What to do? I've found a simple solution. It doesn't always work, but it's better than feeling that there's no way to bridge that gulf between the good old days and the impossible present. Here's what you do: you look at the adult face, and you remember the baby. You remind yourself: It's still the same person. The very same person. 

Here's how it works. Say I'm feeling aggravated because an older kid is being a big baby about doing his math homework. Rather than give myself over to justifiable irritation, I try to remember: This is my baby. I can let myself feel sorry for him now, just like I did when he was innocently bawling over a hair that had somehow gotten wrapped around his fat little baby finger. Maybe he really does need to pull himself together and just do the stupid work, and maybe I need to tell him so; but it's going to make it easier on both of us if I try a little tenderness, at least on the inside (or maybe with a quick, sympathetic hug before I set him straight). That baby love he and I shared so many years ago was not a fantasy or an illusion. It's just buried really deep under the complications of growing older.

I work the same trick on myself when I'm having a hard time dealing with grown-up Jesus. If I find myself bogged down by the difficulties of a Lord who is hard to love -- when He's demanding, or seems unreasonable or hard to reach --  I remind myself: it's the same Person. The very same person, and all He ever wants is to be loved. And that is a very good place to start. 

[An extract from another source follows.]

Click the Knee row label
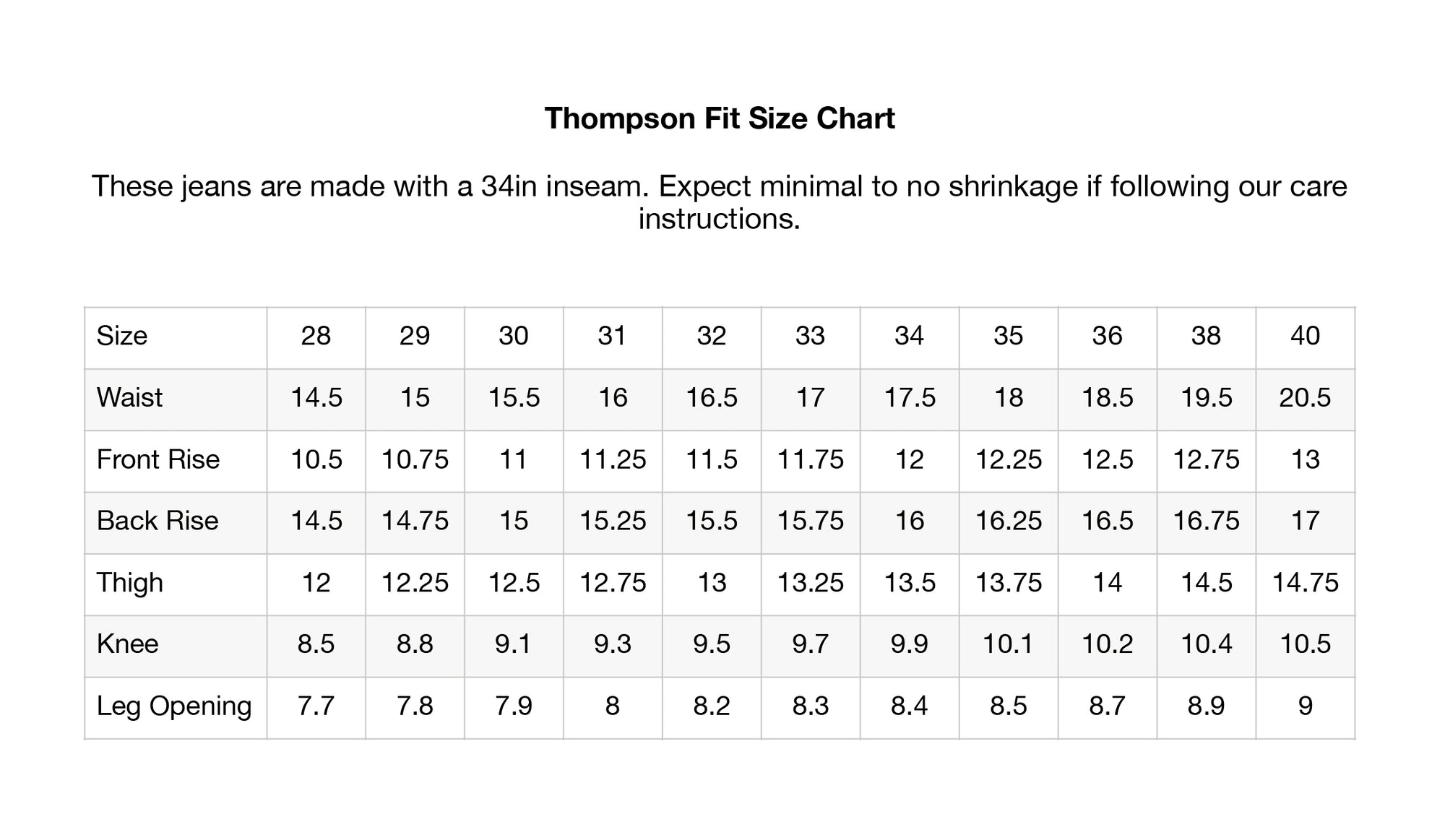The height and width of the screenshot is (840, 1445). tap(128, 644)
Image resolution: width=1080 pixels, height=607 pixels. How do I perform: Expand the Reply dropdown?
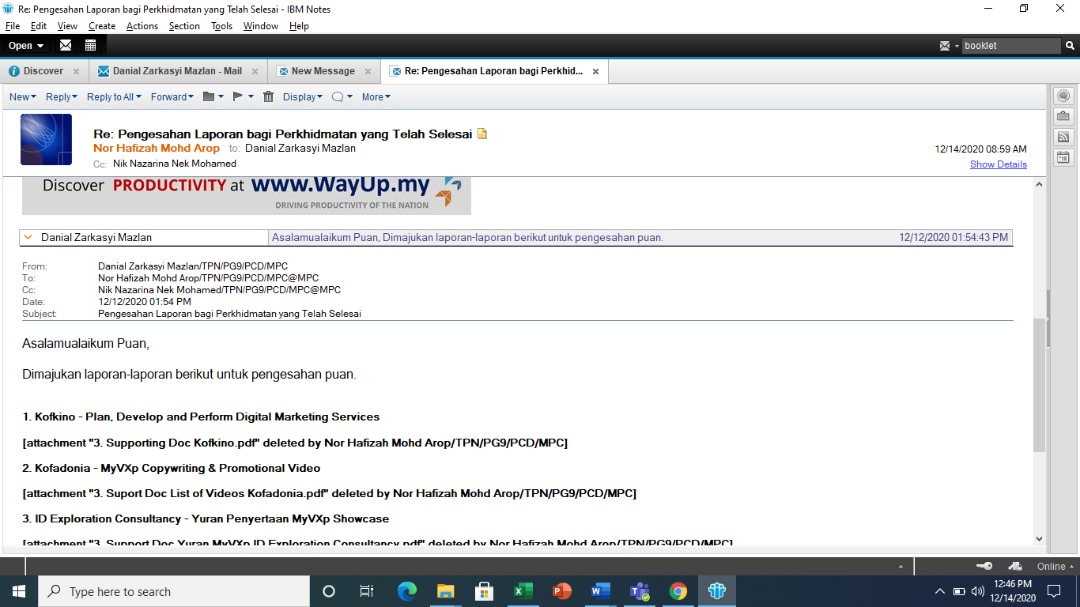(x=60, y=97)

Jesus warned us that we must become like little children in order to enter the kingdom of Heaven. A companion thought that may help: remember that Jesus is ready to be received like a little child, to lead us to Heaven. The sweetness of Christmas is not a fantasy or an illusion. Rather than growing out of the simple love we have for the Christ Child, we should revel it in while it is immediately present, and then remember that it's ours to bring back to life during the rest of the year, when the demands of love get more complicated. "Gloria" is still always the right response.